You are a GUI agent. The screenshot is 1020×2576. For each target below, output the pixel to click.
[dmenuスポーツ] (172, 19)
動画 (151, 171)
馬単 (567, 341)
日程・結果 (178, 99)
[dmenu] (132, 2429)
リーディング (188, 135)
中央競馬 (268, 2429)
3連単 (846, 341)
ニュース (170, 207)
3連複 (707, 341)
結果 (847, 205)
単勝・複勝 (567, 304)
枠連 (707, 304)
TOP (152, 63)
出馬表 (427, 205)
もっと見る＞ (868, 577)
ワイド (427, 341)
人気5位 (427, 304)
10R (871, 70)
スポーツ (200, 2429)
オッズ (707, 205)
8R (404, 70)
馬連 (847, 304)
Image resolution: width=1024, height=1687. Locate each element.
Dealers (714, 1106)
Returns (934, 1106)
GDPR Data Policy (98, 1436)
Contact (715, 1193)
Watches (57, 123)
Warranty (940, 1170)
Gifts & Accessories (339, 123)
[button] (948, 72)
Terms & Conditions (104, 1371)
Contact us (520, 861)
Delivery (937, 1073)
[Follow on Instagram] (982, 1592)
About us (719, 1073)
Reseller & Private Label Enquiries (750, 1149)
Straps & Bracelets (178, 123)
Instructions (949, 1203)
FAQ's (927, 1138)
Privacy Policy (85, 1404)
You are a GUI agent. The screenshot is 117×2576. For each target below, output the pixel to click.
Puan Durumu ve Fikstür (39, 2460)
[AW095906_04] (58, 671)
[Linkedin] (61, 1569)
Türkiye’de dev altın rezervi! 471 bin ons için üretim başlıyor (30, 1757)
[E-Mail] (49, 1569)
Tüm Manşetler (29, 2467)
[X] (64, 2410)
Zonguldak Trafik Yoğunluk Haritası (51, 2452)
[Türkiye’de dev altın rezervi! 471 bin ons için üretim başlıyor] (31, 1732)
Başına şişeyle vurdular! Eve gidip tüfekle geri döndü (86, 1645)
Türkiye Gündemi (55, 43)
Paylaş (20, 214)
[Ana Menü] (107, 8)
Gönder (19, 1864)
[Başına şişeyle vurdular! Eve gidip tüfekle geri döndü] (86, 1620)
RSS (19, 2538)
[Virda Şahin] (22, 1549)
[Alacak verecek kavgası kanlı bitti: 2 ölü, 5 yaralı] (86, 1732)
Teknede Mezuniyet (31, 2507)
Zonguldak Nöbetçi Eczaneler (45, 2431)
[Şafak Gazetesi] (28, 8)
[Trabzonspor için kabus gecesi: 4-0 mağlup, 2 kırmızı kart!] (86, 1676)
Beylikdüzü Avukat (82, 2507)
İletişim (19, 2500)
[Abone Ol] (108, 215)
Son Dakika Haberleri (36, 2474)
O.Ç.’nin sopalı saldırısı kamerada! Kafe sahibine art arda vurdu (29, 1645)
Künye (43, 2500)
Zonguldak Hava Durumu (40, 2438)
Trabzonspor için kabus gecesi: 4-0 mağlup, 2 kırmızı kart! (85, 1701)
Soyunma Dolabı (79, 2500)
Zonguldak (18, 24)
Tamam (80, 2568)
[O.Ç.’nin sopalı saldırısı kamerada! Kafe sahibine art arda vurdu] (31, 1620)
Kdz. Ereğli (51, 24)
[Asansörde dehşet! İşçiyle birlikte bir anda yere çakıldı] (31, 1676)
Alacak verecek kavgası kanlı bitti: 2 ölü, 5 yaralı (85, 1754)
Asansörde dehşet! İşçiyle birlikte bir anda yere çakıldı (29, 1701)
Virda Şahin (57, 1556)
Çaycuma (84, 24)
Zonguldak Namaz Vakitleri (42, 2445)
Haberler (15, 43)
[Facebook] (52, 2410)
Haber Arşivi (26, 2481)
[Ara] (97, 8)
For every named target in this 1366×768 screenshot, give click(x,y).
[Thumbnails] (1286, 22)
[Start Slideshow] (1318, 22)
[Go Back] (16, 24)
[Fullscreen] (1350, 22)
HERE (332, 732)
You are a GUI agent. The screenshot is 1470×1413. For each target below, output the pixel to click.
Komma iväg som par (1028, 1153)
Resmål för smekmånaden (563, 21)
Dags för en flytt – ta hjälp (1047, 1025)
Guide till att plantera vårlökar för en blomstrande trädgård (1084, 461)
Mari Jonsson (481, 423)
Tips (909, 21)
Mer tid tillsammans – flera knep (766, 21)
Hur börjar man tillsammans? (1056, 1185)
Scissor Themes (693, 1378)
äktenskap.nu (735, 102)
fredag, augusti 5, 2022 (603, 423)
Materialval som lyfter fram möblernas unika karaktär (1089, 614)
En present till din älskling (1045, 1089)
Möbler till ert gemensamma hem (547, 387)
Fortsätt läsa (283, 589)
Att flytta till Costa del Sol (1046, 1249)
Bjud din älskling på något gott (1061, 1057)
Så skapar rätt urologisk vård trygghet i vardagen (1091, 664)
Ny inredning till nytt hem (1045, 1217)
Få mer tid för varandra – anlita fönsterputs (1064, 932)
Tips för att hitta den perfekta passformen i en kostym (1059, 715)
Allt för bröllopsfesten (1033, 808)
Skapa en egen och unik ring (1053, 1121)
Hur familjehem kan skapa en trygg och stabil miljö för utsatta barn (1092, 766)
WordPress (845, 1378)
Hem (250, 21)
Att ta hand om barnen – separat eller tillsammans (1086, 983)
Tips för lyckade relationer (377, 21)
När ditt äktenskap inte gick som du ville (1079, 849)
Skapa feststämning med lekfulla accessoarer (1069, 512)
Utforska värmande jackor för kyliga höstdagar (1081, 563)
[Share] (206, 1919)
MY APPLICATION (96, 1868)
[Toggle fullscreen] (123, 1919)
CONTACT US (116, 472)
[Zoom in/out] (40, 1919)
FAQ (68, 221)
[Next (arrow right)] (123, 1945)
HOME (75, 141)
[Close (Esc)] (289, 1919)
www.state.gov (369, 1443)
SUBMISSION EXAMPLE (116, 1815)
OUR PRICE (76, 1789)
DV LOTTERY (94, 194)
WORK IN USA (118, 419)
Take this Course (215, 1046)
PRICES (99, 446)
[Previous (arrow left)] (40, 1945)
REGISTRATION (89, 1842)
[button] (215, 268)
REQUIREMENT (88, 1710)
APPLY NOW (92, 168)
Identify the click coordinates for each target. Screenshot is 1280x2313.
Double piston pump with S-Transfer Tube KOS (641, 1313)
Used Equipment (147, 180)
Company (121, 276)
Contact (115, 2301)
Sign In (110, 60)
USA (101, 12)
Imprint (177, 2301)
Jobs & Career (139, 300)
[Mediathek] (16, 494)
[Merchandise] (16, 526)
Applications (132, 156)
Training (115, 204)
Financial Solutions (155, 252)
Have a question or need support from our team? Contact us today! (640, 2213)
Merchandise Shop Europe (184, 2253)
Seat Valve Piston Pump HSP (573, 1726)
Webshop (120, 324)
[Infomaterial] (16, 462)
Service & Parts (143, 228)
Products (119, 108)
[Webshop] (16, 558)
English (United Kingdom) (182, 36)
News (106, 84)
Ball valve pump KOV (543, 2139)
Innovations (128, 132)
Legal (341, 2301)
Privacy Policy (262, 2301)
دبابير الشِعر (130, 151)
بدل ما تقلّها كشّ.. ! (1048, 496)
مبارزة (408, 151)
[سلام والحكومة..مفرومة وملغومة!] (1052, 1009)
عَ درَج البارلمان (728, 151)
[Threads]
────────────────────
Exercise details
Ending with the line containing "Returns (934, 1106)", please print exactly the lines of the material above from its first line onward, and nothing else.

Output of the exercise
You are a GUI agent. The screenshot is 1020×2576. For each target below, output the pixel to click.
[dmenuスポーツ] (172, 19)
動画 (151, 171)
馬単 (567, 341)
日程・結果 (178, 99)
[dmenu] (132, 2429)
リーディング (188, 135)
中央競馬 (268, 2429)
3連単 (846, 341)
ニュース (170, 207)
3連複 (707, 341)
結果 (847, 205)
単勝・複勝 (567, 304)
枠連 (707, 304)
TOP (152, 63)
出馬表 (427, 205)
もっと見る＞ (868, 577)
ワイド (427, 341)
人気5位 (427, 304)
10R (871, 70)
スポーツ (200, 2429)
オッズ (707, 205)
8R (404, 70)
馬連 (847, 304)
Image resolution: width=1024, height=1687. Locate each element.
Dealers (714, 1106)
Returns (934, 1106)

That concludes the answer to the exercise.